The West Point Military Academy in West Point, New York is one of America’s most prestigious institutions. Americans on the whole have a great deal of respect for their military thanks to the rigorous training that they receive. One recent photo of West Point cadets, however, has sparked quite the controversy. The photo features sixteen recent graduates. All of the women in the photo are raising their fists as a motion of support for the Black Lives Matter movement. Critics were upset that the cadets would make their support for this movement known. The Black Lives Matter movement has become a large part of America’s national conversation on race and police violence following the death of George Floyd in Minneapolis in May 2020.

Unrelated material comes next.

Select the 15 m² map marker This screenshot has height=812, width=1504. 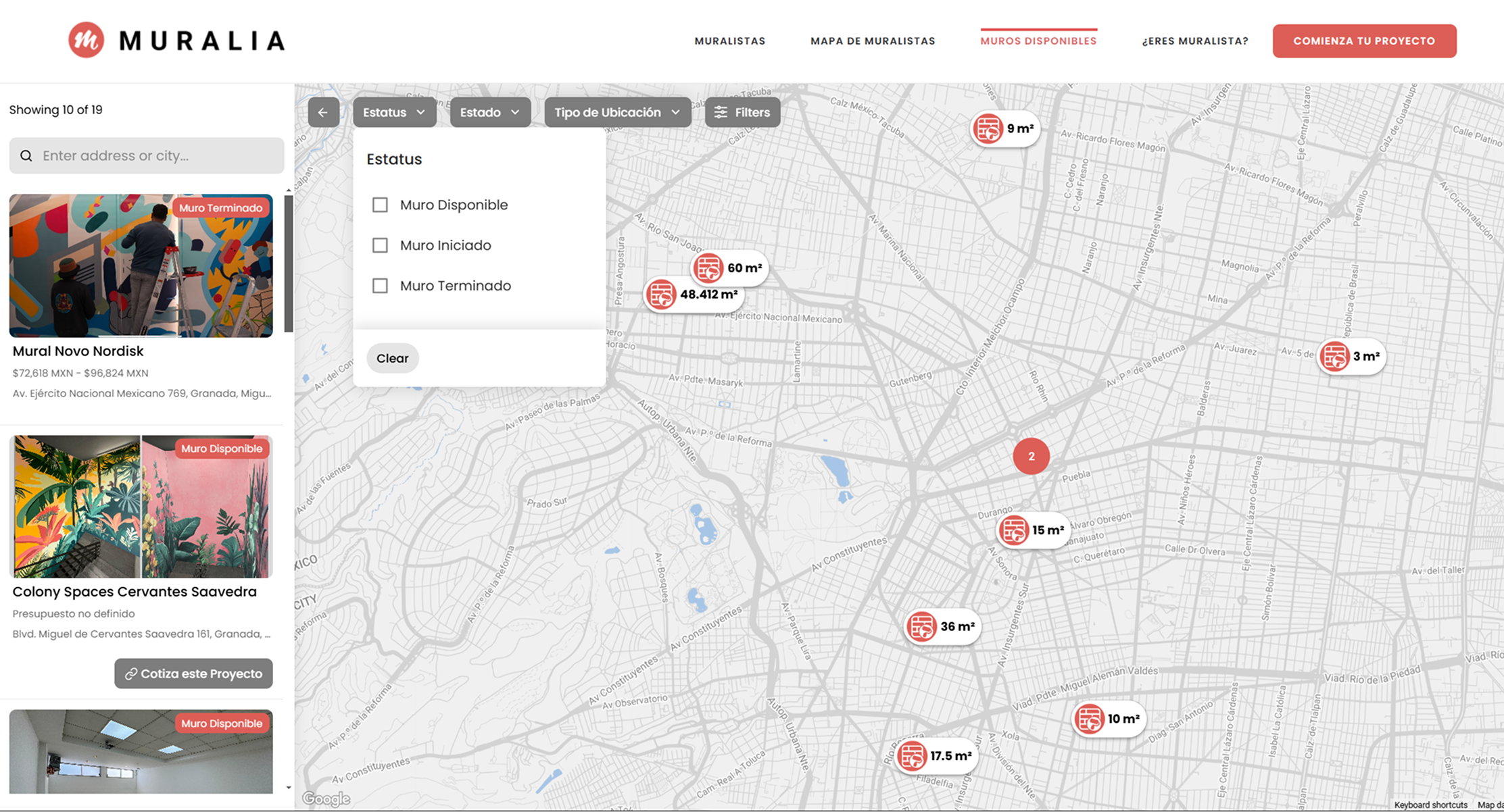pyautogui.click(x=1033, y=530)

All of the women in the photo are black, and with their raised fists they are showing their solidarity with those who consider themselves a part of a new civil rights movement. The raised fist has been a symbol of resistance for a long time and has been associated with a large number of social justice causes. Black Lives Matter is just the latest movement to coopt this symbol. The photo went viral after it was published by the Army Times on May 4, 2021. Many who read that publication were concerned that with their show of support the cadets were in violation of the Department of Defense Directive 1344:10. The directive strongly discourages cadets to not engage in strongly partisan activities. Those who think the picture constitutes a violation would argue that raising the fist in support of Black Lives Matter is just such a partisan action.
The question becomes, then, whether or not Black Lives Matter is a political partisan organization. The group claims that it is merely part of the latest civil rights struggle in America. Many have shown their support for the cadets, though the cadets have also had a large number of very vocal critics. Among these critics is former soldier John Burk. Burk recounts on Facebook how he became interested in the photo and its implications after another soldier had reached out to him to express his frustration with the cadets’ actions. The anonymous soldier noted just how fraught the situation regarding Black Lives Matter is at West Point. He said that cadets can get kicked out just for making someone upset. Based on this, many commenters on Burk’s post have remarked that these women should receive the same treatment that would result from any other violation of the codes of conduct. It is unlikely that any actions will be taken against the sixteen women from the photo, however, since they all have graduated and are currently serving in the US Army. The controversy continues online and has sparked debate over a whole host of questions. How political should those in the Army be? In what ways should soldiers and officers be allowed to express their private opinions publicly? There are no simple solutions to perplexing and wide-ranging problems like these.